To do — Which lines to output? The line containing "Given: View who liked via the count 5" and every line after it in the data below, each copied exactly.

━━ Record extracts

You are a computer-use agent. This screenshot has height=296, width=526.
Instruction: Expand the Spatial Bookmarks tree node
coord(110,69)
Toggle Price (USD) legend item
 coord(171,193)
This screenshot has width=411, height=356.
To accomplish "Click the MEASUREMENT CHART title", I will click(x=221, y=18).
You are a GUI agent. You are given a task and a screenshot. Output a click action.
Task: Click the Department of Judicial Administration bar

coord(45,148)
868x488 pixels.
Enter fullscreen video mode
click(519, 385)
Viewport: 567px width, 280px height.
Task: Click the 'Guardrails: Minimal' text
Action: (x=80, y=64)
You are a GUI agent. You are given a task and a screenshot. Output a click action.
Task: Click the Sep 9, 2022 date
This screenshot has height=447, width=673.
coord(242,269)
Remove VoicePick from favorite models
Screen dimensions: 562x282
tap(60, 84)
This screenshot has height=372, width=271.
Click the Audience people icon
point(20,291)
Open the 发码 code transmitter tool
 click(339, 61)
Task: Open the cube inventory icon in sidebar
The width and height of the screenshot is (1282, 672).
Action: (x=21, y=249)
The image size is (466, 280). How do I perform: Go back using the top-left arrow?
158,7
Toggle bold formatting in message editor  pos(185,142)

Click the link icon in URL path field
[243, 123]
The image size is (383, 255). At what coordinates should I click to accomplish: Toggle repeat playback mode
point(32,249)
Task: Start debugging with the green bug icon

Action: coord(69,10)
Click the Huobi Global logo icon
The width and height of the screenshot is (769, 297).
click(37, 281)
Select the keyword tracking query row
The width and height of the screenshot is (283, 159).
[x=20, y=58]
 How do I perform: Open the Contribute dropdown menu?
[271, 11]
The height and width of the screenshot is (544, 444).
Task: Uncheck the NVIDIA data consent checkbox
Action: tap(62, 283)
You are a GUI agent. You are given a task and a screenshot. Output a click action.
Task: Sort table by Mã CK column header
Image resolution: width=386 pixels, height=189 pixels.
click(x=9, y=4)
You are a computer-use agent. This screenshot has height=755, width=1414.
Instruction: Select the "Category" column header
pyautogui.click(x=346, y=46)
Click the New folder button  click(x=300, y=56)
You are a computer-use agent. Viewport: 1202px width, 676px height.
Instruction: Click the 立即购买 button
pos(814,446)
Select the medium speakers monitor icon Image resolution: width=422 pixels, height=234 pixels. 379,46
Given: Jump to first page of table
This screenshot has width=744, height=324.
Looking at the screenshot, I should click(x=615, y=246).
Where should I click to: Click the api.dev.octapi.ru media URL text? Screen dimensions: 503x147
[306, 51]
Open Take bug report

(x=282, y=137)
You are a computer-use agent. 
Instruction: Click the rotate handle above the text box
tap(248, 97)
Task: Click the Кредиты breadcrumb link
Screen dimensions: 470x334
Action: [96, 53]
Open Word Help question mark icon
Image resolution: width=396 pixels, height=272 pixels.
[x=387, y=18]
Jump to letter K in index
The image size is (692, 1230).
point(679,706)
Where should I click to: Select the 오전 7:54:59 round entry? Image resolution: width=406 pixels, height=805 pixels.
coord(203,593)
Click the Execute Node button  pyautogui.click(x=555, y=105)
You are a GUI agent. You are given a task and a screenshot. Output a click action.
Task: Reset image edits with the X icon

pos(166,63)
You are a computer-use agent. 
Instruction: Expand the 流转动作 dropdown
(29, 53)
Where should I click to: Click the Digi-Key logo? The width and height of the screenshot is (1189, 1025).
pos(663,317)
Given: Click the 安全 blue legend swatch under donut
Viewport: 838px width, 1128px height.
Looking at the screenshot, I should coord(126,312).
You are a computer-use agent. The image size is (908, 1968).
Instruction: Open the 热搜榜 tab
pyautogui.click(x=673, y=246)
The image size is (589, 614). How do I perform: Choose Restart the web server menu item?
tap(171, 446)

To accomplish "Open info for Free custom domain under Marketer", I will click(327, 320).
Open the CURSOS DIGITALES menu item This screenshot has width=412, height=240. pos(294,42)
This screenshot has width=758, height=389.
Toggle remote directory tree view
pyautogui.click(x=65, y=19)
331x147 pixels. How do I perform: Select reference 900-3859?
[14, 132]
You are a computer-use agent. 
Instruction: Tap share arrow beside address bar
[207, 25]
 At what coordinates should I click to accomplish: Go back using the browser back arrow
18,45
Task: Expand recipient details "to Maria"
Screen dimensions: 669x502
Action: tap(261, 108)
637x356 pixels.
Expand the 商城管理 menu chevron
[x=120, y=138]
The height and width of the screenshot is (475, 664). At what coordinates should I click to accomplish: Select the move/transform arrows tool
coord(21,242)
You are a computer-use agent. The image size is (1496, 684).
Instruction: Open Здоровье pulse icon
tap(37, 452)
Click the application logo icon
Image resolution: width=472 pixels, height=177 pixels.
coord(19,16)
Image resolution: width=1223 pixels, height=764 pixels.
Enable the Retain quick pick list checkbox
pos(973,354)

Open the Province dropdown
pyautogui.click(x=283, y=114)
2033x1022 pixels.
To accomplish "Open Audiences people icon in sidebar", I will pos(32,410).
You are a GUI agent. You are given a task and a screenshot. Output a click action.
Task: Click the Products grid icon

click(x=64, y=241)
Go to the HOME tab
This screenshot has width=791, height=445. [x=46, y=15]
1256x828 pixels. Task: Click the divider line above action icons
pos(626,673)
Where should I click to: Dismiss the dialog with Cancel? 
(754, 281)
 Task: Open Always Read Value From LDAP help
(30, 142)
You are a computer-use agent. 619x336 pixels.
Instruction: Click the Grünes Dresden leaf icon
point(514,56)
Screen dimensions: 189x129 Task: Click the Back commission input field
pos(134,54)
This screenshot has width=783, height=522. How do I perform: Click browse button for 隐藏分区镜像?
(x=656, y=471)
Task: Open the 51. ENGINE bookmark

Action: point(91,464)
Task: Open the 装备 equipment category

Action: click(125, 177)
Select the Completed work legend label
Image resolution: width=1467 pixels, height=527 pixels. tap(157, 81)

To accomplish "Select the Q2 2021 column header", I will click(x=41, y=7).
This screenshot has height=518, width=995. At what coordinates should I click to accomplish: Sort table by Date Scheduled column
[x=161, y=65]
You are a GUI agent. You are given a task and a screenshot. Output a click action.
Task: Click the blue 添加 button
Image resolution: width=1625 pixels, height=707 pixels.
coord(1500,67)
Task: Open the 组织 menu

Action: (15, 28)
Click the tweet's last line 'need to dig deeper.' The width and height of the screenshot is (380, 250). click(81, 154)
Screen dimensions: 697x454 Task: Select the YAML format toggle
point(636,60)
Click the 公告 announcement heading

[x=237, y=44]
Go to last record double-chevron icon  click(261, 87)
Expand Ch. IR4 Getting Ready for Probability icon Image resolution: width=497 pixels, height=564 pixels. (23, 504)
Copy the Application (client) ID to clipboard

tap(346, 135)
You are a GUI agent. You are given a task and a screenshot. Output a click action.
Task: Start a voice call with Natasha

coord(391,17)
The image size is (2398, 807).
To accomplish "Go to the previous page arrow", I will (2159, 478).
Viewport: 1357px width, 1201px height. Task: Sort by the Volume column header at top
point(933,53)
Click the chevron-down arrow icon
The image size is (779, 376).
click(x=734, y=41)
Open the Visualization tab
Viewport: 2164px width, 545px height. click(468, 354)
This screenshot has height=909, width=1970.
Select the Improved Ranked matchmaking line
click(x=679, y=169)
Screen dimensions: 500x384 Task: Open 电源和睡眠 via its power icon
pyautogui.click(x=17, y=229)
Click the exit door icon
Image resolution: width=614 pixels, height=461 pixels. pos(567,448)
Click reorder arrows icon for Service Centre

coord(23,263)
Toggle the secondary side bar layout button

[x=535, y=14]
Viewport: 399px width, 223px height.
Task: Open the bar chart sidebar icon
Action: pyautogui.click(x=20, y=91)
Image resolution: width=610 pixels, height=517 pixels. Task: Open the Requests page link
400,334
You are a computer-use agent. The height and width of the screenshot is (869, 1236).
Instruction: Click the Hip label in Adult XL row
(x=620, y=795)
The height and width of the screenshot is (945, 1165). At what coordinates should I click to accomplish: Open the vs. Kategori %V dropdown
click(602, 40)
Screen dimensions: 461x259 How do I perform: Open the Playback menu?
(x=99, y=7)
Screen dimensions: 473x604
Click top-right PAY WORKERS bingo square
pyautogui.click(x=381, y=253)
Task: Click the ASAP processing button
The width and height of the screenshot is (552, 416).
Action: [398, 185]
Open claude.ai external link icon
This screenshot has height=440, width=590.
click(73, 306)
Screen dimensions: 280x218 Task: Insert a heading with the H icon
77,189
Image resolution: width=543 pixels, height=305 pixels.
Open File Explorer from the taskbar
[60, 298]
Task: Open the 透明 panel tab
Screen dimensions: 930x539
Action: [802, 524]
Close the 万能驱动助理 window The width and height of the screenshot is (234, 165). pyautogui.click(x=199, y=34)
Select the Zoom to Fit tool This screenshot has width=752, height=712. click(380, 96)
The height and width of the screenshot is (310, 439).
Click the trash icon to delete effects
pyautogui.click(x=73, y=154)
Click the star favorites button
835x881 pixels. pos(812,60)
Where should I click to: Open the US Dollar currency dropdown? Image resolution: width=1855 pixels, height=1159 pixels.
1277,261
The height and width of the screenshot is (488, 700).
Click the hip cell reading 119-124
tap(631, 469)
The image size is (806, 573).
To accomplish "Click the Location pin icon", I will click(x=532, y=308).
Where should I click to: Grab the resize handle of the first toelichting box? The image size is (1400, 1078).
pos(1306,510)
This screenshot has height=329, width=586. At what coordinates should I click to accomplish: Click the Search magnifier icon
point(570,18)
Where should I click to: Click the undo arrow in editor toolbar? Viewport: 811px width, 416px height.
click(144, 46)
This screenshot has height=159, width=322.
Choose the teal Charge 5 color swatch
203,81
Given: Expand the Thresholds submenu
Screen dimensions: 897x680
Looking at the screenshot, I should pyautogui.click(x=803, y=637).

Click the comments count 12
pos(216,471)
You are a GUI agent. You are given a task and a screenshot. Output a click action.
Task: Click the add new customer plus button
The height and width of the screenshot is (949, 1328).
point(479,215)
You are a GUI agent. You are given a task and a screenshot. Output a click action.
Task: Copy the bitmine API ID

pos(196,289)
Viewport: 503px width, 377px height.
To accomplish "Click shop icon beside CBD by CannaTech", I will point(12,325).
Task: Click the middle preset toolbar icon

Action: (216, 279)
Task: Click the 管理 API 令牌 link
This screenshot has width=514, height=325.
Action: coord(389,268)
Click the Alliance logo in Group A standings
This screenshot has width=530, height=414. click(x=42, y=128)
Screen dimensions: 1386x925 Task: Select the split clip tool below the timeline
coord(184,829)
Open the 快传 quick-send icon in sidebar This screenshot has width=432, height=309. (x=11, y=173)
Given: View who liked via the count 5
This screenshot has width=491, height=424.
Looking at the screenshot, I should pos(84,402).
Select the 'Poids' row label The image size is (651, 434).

━━━━

Answer to the problem —
Given: View who liked via the count 5
This screenshot has width=491, height=424.
Looking at the screenshot, I should pos(84,402).
Select the 'Poids' row label The image size is (651, 434).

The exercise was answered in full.